**INSTRUCTIONS TO FOLLOW:** Transcribe the listing below verbatim, from its first line through the line containing "pos(755,186)", including that line.

Stored items:
※

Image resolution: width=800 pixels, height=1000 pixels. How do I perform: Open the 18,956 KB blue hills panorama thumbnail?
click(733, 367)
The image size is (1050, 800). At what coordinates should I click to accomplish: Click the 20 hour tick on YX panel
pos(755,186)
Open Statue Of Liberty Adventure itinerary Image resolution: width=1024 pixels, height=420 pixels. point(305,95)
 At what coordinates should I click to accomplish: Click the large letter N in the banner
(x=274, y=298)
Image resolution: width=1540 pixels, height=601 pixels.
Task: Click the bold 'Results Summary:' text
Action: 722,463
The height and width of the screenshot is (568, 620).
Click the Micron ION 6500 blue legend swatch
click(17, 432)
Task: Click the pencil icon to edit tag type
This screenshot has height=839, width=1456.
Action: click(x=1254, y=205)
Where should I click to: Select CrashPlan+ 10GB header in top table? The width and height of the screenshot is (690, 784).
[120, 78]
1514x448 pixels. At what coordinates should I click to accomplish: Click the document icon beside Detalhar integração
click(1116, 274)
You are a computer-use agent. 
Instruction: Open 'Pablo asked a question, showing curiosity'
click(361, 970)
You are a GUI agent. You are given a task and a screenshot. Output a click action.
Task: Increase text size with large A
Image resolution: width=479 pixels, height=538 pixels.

※

**THE RESPONSE:**
Image resolution: width=800 pixels, height=1000 pixels. How do I perform: Open the 18,956 KB blue hills panorama thumbnail?
click(733, 367)
The image size is (1050, 800). At what coordinates should I click to accomplish: Click the 20 hour tick on YX panel
pos(755,186)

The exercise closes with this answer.